The Speaker is second in the Sri Lankan presidential line of succession, after the Prime Minister.

Origins

In 1931 under the Donoughmore Constitution the State Council of Ceylon was established and in it the first office of a Speaker of a legislative body was created as the Speaker of the State Council.

In 1947,  according to the recommendations of the Soulbury Commission the State Council was dissolved and a Parliament was established in the Westminster model with an upper house, the Senate and the House of Representatives. While the head of the President of the Senate became the head of the Senate, the Speaker of the House of Representatives became the presiding officer of the House of Representatives. The office of the Speaker, as it exists now, was established in 1947, with the opening of the First Parliament of Ceylon on 4 February 1948, granting of independence and the establishment of the Dominion of Ceylon.

Duties and powers

The Speaker presides over the House's debates, determining which members may speak. The Speaker is also responsible for maintaining order during debate, and may punish members who break the rules of the House. The Speaker remains strictly non-partisan, and renounces all affiliation with his or her former political party when taking office for the duration of his term. The Speaker does not take part in debate or vote (except to break ties). Apart from duties relating to presiding over the House, the Speaker also performs administrative and procedural functions, and remains a constituency Member of Parliament (MP). The Speaker would be a chairmen of the constitutional council. The Speaker may accept the resignation of the president. The chief justice in consultation with the Speaker may determine that the president is temporarily unable to exercise, perform and discharge the powers, duties and functions and appoint the prime minister as acting president.

Appointment

As per the Article 64 of the Constitution when Parliament first meets after a general election, it will elect three members to serve as the Speaker, Deputy Speaker and Chairman of Committees (known simply as the Deputy Speaker) and the Deputy Chairman of Committees. The Speaker would vacate his office only if he tenders his resignation to the President or ceases to be a Member of Parliament or when Parliament dissolved.

Deputies

The Speaker is assisted by two deputies, all of whom are elected by the House. These are Deputy Speaker and the Deputy Chairman of Committees. In the absence of the Speaker, the Deputy Speaker or in their absence the Deputy Chairman of Committees, shall preside at sittings of Parliament. If none of them is present, a Member elected by Parliament for the sitting shall preside at the sitting of Parliament.

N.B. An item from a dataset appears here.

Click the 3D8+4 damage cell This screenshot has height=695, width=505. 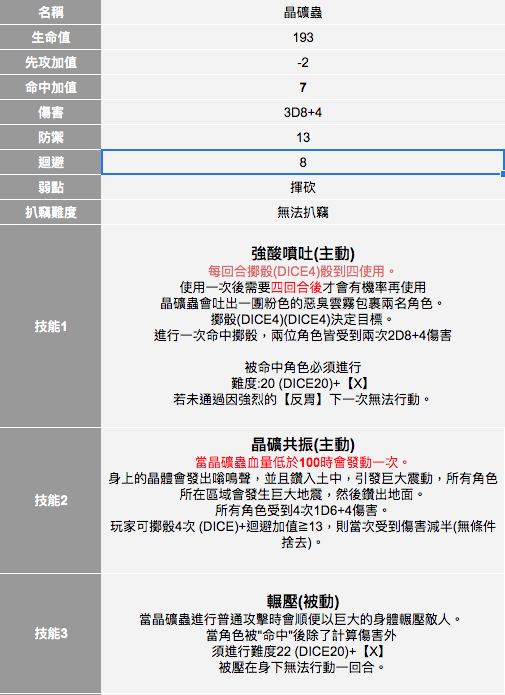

Precedence, salary, residence and privileges

The Speaker is the third highest-ranking official in Sri Lanka. At present, Speaker ranks in the order of precedence after the President and Prime Minister. From 1948 to 1971 (when the Senate was abolished) the Speaker ranked fifth in the precedence after the Governor-General, the Prime Minister, the Chief Justice and the President of the Senate. From 1971 to 1978, the Speaker ranked fourth in the precedence after the Governor-General/President, the Prime Minister and the Chief Justice. After the second amendment to the Republican Constitution in 1978, in which the Speaker was placed second in the presidential line of succession; the Speaker gained his current position in the order of precedence.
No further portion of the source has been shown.